Medula sisteminde reçetenin yer alıp almadığının uzman bilirkişilerce araştırılması lüzumu

Yargıtay 11.Ceza Dairesi Esas:  2017/2196 Karar: 2017/2365 Karar Tarihi: 29.03.2017

ÖZET: Bahse konu reçetenin onaylı bir örneği dosya arasına girmiş ise de “Medula” sisteminde reçetenin yer alıp almadığı uzman bilirkişilerce araştırılarak sonucuna göre karar verilmesi gerektiği gözetilerek 5271 sayılı Kanun’a uygun bir soruşturmanın bulunmadığı bir durumda, soruşturma yapılmasını sağlamak maksadıyla itirazın kabul edilmesi yerine, yazılı şekilde reddine karar verilmesinde isabet görülmediğinden kanun yararına bozma talebinin kabulü gerekir.

(5237 S. K. m. 207) (5271 S. K. m. 160, 170)

Adalet Bakanlığı Ceza İşleri Genel Müdürlüğünün 16.02.2017 gün ve 2016-14325 sayılı kanun yararına bozma istemine atfen Yargıtay Cumhuriyet Başsavcılığınca düzenlenen 01.03.2017 gün ve 2017/12033 KYB. sayılı ihbarnamesi ile;

Özel belgede sahtecilik suçundan şüpheli … ve diğerleri hakkında yapılan soruşturma evresi sonunda Adana Cumhuriyet Başsavcılığınca verilen 07/10/2016 tarihli ve 2016/54823 soruşturma, 2016/29562 sayılı kovuşturmaya yer olmadığına dair karara yönelik itirazın reddine ilişkin mercii Adana 1. Sulh Ceza Hakimliğinin 27/10/2016 tarihli ve 2016/5027 değişik iş sayılı kararının “5271 sayılı Ceza Muhakemesi Kanunu’nun 160. maddesinde yer alan “Cumhuriyet savcısı, ihbar veya başka bir suretle bir suçun işlendiği izlenimini veren bir hâli öğrenir öğrenmez kamu davasını açmaya yer olup olmadığına karar vermek üzere hemen işin gerçeğini araştırmaya başlar.

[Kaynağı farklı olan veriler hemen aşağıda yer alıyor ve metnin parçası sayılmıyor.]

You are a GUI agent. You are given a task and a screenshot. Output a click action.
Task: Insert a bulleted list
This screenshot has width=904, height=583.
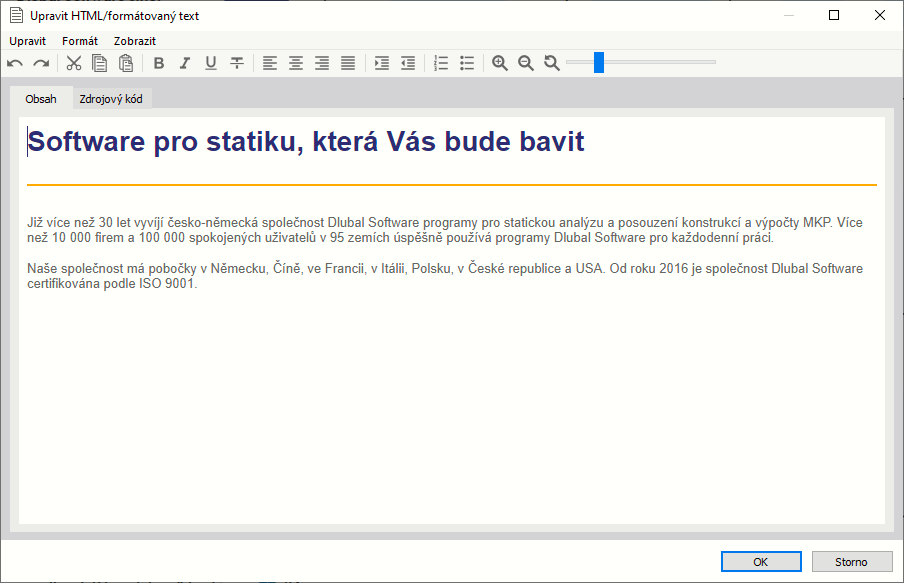tap(466, 62)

Cumhuriyet savcısı, maddî gerçeğin araştırılması ve adil bir yargılamanın yapılabilmesi için, emrindeki adlî kolluk görevlileri marifetiyle, şüphelinin lehine ve aleyhine olan delilleri toplayarak muhafaza altına almakla ve şüphelinin haklarını korumakla yükümlüdür.” şeklindeki düzenleme karşısında, Cumhuriyet savcısının soruşturma yapmak zorunda olduğu, dosya kapsamına göre, müştekinin Özel Adana Hastanesinde 11/03/2016 tarihinde muayene olduğunun ve suça konu reçetenin tanzim edildiğinin şüpheliler tarafından kabul edilmesi karşısında, her ne kadar bahse konu reçetenin onaylı bir örneği dosya arasına girmiş ise de “Medula” sisteminde reçetenin yer alıp almadığı uzman bilirkişilerce araştırılarak sonucuna göre karar verilmesi gerektiği gözetilerek 5271 sayılı Kanun’a uygun bir soruşturmanın bulunmadığı bir durumda, anılan Kanun’un 160. maddesi ve diğer maddeleri uyarınca soruşturma yapılmasını sağlamak maksadıyla itirazın kabul edilmesi yerine, yazılı şekilde reddine karar verilmesinde isabet görülmediğinden” bahisle 5271 sayılı Ceza Muhakemesi Kanunu’nun 309. maddesi uyarınca, bozulması istenilmiş olmakla,

Dosya incelendi, gereği görüşüldü:

Dosya kapsamına göre; müştekinin 11.03.2016 tarihînde Özel Adana Hastanesi’nde muayene olduktan sonra kendisinin haberi olmaksızın hakkında kırmızı reçete düzenlendiği ve dosya içindeki kırmızı yeşil reçete teslim formunun 2016 Mart dönemindeki listesinin 6. sırasında müşteki hakkında şüphelilerden Dr. …’in (11.03.2016 tarih ve 1036 protokol nolu) reçete ile Ritalin 10 mgr. 30 tb. isimli ilacı yazdığının belirlenmesi karşısında; söz konusu reçetenin Medula sisteminde yer alıp almadığı araştırılıp ve reçetenin aslının temini ile üzerinde yazı incelemesi yapılarak reçetenin gerçek veya sahte bir reçete olup olmadığı tespit edilerek, buna göre toplanacak diğer delillere göre şüphelilerin hukuki durumunun belirlenmesi gerekirken, CMK’nın 160 ve 170/2 maddelerine uygun bir soruşturma yapılmadan yazılı şekilde kovuşturmaya yer olmadığına dair karar verildiği dikkate alınmaksızın, itirazın kabulü yerine, reddine karar verildiği anlaşılmakla; kanun yararına bozma istemine atfen düzenlenen ihbarnamedeki düşünce yerinde görüldüğünden, Adana Cumhuriyet Başsavcılığının 17.10.2016 tarih ve 2016/29562 karar sayılı kovuşturmaya yer olmadığına dair karara yönelik itirazın reddine ilişkin Adana 1. Sulh Ceza Hakimliğinin 27.10.2016 tarih ve 2016/5027 değişik iş sayılı kararının 527 sayılı CMUK’nın 309. maddesi uyarınca BOZULMASINA, müteakip işlemlerin mahallinde takdir ve ifasına dosyanın mahalline gönderilmek üzere Yargıtay Cumhuriyet Başsavcılığına TEVDİİNE, 29.03.2017 gününde oybirliği ile karar verildi.